_TASK INPUT_:
---

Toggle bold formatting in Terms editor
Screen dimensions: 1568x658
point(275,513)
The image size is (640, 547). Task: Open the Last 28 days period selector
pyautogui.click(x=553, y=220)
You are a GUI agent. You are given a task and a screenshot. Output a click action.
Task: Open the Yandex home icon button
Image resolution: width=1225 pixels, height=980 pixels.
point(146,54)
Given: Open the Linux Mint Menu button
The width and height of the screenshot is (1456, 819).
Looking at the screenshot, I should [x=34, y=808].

---

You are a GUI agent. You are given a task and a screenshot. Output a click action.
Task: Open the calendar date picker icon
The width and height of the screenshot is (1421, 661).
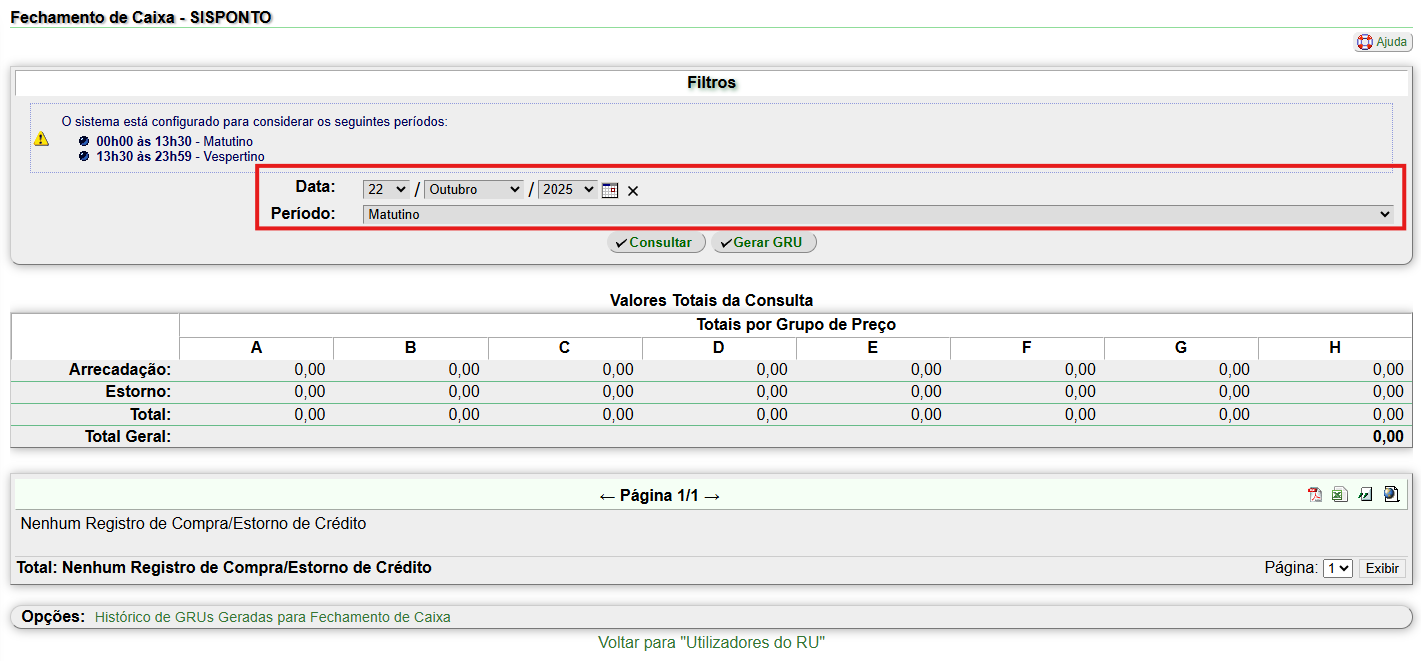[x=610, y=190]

---

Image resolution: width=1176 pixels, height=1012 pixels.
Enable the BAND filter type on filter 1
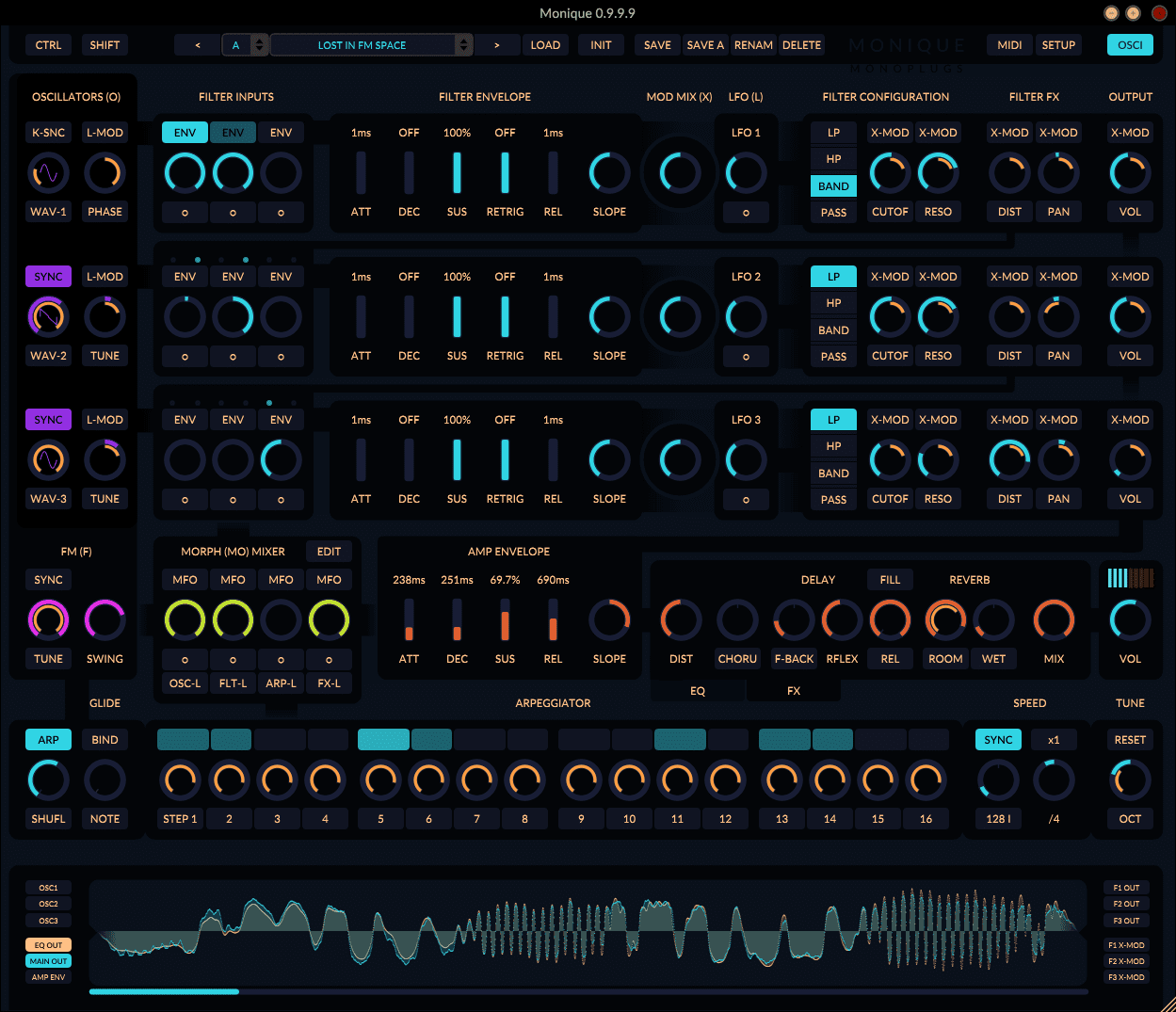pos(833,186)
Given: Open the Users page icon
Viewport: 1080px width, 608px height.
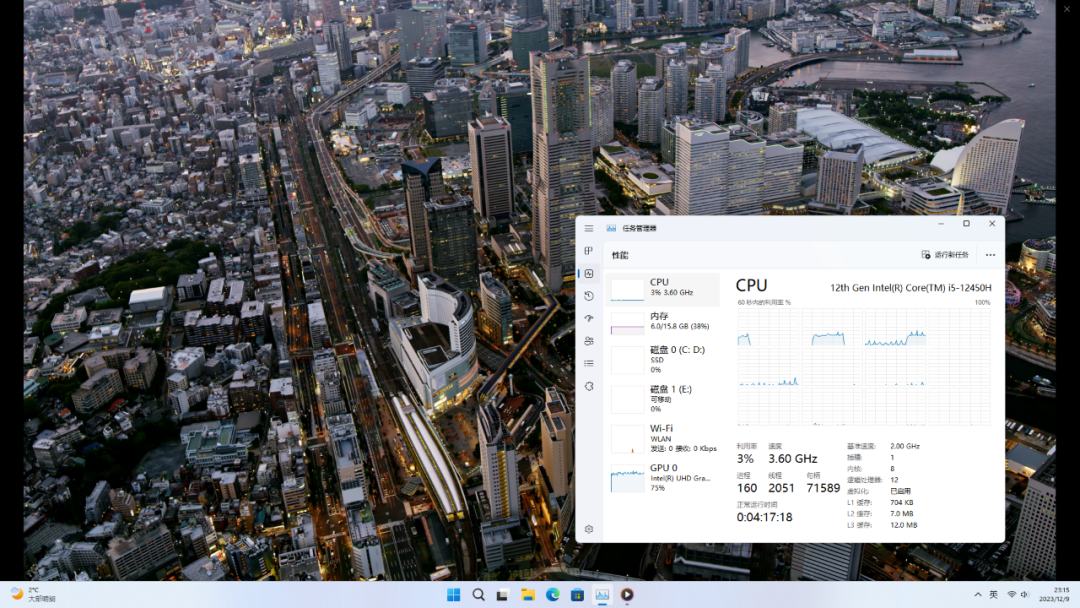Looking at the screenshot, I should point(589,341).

---

Wherever the word "icon" turns up in a line of the entries above, copy that line.

Task: Open the Yandex home icon button
Task: Open the calendar date picker icon
Given: Open the Users page icon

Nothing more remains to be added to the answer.